Earlier this year Dr Dikipati put her head on the block and said her sunspot model forecasts a very energetic forthcoming Cycle 24 which could be between 30 and 50% stronger than Cycle 23 just ended. To do this forecast she reached back to earlier cycles. Other forecasters, who use what are often called precurser methods, look at elements of the cycle just gone.

One such forecast was made by Miruna Popescu, a researcher at Armagh Observatory. She looked at the energy given off by coronal mass ejections towards the end of Cycle 23 just gone. She theorised that if they are very energetic, then there will be less magnetic material available for the next cycle.

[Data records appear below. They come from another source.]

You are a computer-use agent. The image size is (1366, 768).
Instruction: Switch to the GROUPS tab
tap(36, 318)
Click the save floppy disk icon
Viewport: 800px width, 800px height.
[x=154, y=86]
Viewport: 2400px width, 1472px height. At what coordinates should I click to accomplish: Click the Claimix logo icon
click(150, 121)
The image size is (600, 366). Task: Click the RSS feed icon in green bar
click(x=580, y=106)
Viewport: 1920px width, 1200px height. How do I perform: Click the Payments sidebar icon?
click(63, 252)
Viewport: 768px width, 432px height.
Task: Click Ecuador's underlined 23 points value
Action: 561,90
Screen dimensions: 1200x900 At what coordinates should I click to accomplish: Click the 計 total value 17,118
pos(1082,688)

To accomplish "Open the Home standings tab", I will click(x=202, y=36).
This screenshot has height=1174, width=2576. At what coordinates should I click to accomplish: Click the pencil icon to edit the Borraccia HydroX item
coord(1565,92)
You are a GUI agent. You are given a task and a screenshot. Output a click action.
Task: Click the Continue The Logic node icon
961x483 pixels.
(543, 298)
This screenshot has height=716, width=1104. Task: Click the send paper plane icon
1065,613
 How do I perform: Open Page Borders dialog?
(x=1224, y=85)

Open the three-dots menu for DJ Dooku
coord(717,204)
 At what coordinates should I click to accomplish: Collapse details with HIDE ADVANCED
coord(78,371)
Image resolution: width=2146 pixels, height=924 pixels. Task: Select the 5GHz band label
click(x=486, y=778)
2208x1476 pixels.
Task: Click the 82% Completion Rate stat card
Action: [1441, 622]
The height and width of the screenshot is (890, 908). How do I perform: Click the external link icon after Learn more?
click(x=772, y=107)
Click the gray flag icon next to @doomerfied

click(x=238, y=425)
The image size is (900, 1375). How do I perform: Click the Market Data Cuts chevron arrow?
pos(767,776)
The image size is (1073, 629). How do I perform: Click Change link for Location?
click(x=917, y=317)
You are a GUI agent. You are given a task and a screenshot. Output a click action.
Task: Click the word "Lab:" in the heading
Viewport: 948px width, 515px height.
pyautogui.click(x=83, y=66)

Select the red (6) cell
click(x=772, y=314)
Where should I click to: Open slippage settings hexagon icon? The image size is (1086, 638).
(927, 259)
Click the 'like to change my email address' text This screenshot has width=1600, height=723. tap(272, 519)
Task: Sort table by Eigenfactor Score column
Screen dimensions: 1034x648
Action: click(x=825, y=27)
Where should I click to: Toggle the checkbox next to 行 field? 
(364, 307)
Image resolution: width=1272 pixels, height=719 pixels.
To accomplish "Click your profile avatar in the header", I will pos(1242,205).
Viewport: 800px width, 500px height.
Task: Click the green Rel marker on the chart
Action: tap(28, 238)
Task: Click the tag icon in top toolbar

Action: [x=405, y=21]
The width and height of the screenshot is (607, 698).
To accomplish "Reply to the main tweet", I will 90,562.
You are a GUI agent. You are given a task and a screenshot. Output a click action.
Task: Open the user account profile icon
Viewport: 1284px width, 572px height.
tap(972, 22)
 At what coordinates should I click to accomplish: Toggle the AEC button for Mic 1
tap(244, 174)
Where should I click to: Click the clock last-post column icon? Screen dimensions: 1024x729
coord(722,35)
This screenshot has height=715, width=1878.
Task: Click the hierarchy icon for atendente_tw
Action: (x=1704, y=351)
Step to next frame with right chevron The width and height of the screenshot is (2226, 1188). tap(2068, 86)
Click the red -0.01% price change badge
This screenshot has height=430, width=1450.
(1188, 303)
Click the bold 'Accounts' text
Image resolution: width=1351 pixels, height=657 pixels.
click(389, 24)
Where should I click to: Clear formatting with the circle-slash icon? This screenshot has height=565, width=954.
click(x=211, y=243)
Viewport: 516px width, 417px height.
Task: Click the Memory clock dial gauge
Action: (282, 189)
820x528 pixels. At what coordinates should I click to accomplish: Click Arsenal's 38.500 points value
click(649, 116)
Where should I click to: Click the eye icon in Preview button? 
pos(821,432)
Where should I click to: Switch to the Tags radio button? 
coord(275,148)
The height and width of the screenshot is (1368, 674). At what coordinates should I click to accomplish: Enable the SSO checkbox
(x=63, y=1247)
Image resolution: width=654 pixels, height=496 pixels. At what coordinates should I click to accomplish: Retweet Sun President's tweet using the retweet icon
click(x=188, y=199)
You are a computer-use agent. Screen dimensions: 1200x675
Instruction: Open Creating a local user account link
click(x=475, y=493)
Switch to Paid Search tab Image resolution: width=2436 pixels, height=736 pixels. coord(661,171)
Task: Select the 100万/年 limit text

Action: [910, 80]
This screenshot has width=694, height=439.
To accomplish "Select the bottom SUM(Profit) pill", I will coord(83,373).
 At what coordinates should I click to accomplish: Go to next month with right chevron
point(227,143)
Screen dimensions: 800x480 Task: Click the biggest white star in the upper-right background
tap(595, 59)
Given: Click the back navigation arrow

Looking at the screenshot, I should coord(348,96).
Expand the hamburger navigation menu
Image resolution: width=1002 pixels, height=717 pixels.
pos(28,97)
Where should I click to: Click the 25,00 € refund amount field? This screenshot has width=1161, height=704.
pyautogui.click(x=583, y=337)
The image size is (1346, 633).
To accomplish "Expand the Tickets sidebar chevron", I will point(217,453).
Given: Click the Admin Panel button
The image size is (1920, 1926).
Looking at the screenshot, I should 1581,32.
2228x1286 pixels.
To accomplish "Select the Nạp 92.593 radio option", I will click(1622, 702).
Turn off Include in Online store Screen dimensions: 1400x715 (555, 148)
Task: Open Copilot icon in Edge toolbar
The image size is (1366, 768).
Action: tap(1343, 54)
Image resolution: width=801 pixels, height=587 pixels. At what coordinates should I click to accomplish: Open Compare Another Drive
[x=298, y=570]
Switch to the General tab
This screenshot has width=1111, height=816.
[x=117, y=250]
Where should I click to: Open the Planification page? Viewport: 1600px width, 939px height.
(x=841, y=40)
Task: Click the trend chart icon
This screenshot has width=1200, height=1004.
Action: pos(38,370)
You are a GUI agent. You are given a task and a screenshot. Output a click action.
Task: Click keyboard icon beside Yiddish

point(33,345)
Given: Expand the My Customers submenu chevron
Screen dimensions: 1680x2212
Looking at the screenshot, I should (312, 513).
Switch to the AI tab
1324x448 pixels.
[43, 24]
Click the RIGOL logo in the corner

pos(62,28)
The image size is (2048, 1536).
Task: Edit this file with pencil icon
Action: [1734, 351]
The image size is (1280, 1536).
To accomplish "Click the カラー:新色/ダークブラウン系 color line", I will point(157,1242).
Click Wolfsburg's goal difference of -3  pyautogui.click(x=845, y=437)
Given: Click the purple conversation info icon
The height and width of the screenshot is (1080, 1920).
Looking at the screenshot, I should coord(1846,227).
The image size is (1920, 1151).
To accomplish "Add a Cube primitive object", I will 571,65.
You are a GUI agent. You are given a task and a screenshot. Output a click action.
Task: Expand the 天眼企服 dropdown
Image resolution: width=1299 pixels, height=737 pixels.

Indeed the last two years of Cycle of 23 were noteworthy for a series of large coronal mass ejections on the Sun which hurled multi-billion ton clouds of magnetic material into space. Some of them were the largest CMEs ever recorded. She suggests that this reduces the amount of magnetism available for the upcoming Cycle 24. Other forecasters have even suggested that the Sun may be entering into a long quiet period, similar to the famous Maunder Minimum of the 17th Century when no sunspots whatever were recorded for many years.

Miruna is not yet laying bets that she's right. "Mine is an emperical method and one can never be really sure," she explained. For the moment she's quite lukewarm about Dr Dikpati's theory although she is impressed about the breadth of her model. For example, while most other theories simply look at what goes on on the surface, Dr Dikpati is probing deep into the Sun's interior.

"She's using some very good data sets. If it works it will be quite a breakthrough," she said. However, if the recent sunspots really do signal the start of Cycle Number 24, Dikpati's predictions are already wrong, said Miruna. "She predicted the new cycle would start in late 2007 or early 2008," Popescu points out.

But, Dr Dikpati says she has confidence in her forecasts because none of the previous models were complete dynamo based schemes.

"They all considered the least active portion, or minima, of the previous cycle past minima because in a minima polar field becomes strongest so they considered the polar field of the past minima and then they tried to predict the next cycle's maxima but there is no strong physical grounds for that."

"My scheme says features of the last minima cannot be the determining factor because you need two cycles," Dr Dikpati said recently. "To predict cycle 24 I need the polar field pattern of cycle 22 more than 23 or 21. There is a memory effect. The polar field of the previous minima is strongest just 5.5 years laier; but the sun's memory effect is 17 to 21 years."